El síndrome de Mowgli en Cuadernos del Sur


HÉROES

Una madrugada un tipo con la nariz rota y torcida, con carné falso y sin identidad propia, alguien que no existe en ningún sitio concreto, aunque responde al nombre de Montaner, es entrevistado en un programa de radio donde tiene la oportunidad de contar buena parte de su vida y, de alguna manera, expiar algunas de sus culpas en el pasado. Es la historia de Rafael Montalbán, un ex superwelter, que un buen día renunció a una carrera prometedora en el mundo del boxeo por una mujer, y desde entonces ha tenido una forma poco ortodoxa de buscarse la vida: portero de un club de alterne y matón a sueldo, como se desprende a lo largo de la entrevista. Aunque, después de veinte años, tras reconocer la voz en off de quien un día fuera el amor de su vida, decide encauzar, con otra perspectiva, su triste existencia para volver al punto de partida donde se equivocó y ajustar, de alguna manera, las cuentas a un pasado que, en una frenética búsqueda hacia la felicidad, lo llevará desde Madrid a la costa de Cádiz y desde aquí hasta una siempre añorada, Lisboa.

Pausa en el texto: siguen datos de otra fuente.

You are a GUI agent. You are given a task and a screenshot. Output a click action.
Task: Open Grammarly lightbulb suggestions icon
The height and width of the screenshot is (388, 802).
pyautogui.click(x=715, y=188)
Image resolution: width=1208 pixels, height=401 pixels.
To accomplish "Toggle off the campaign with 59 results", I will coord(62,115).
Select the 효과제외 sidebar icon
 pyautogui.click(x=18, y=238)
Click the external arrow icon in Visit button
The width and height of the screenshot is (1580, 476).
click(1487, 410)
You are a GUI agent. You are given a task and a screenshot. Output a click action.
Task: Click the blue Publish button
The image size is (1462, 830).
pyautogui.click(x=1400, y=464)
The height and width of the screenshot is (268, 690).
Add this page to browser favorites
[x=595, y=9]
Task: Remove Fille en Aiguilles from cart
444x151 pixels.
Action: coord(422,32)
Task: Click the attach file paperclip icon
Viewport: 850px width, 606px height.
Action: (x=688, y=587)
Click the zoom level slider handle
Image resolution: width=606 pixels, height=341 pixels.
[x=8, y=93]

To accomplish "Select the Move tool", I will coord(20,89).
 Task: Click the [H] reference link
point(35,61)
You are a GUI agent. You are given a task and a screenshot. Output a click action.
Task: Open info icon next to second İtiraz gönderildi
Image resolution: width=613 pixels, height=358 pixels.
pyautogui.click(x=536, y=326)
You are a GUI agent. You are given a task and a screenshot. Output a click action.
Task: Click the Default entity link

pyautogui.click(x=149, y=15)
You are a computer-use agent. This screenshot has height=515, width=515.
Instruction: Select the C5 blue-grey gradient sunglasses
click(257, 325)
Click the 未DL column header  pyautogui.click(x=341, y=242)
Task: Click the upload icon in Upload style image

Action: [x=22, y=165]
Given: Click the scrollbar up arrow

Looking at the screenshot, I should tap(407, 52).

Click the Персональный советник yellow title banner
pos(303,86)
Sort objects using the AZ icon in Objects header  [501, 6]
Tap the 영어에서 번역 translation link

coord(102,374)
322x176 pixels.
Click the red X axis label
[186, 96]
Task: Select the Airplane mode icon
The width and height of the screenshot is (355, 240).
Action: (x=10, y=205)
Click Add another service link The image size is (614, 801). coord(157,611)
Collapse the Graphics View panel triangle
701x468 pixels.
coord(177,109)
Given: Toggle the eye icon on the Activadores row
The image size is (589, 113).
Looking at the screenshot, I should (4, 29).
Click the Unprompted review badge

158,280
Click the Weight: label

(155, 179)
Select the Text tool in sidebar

Andrés Pérez Domínguez (Sevilla, 1969) conseguía el XVII Premio Luis Berenguer por El síndrome de Mowgli (2008), en realidad, una historia de amor y de venganza, muy al uso de sus propuestas narrativas anteriores, sin esos elementos superfluos que emborronen su decisiva intención de ofrecer una literatura de características definidas, incluida la intriga, la acción, la aventura y una trama tan creíble como efectiva, aunque en esta ocasión, sus pretensiones vayan mucho más allá porque en su protagonista se vislumbra esa necesidad humana de ser aceptado por una sociedad caduca y banal, algo que le otorga al relato una dimensión diferente a la narrativa que estamos acostumbrados de Pérez Domínguez. En realidad, el personaje de Montaner, bien perfilado, creíble por sus actitudes y su dimensión misma, por mucho que lo ha intentado, nunca ha logrado encontrar su lugar en el mundo, como otros muchos de los héroes de la narrativa universal que, como al sevillano, marcaron las lecturas de nuestra niñez y juventud, incluido el personaje aludido de Kipling en El libro de la selva de ineludible referencia. Y es que su amor por Lola, entonces joven, le llevará a una escalada de asuntos sucios cuando, traicionado por la joven, decida olvidarse del mundo para entrar en esa absurda rueda donde la extorsión, la violencia, el crimen organizado y el dinero campean. Para conseguir su propósito tendrá que volver al infierno de antaño y rescatar a una Lola madura de la que aún se siente atraído para escapar con ella a la capital portuguesa de sus sueños. Pero también es verdad que, la novela desprende un sentimiento algo ajeno a la pasión, porque quien es capaz de amar mucho, no perdona fácilmente. El síndrome de Mowgli es, sobre todo, la confirmación como novelista de Andrés Pérez Domínguez, porque con una fluidez narrativa espléndida es capaz de sostener la intriga y la atención del lector, además de explorar un extraordinario desarrollo psicológico de los personajes principales.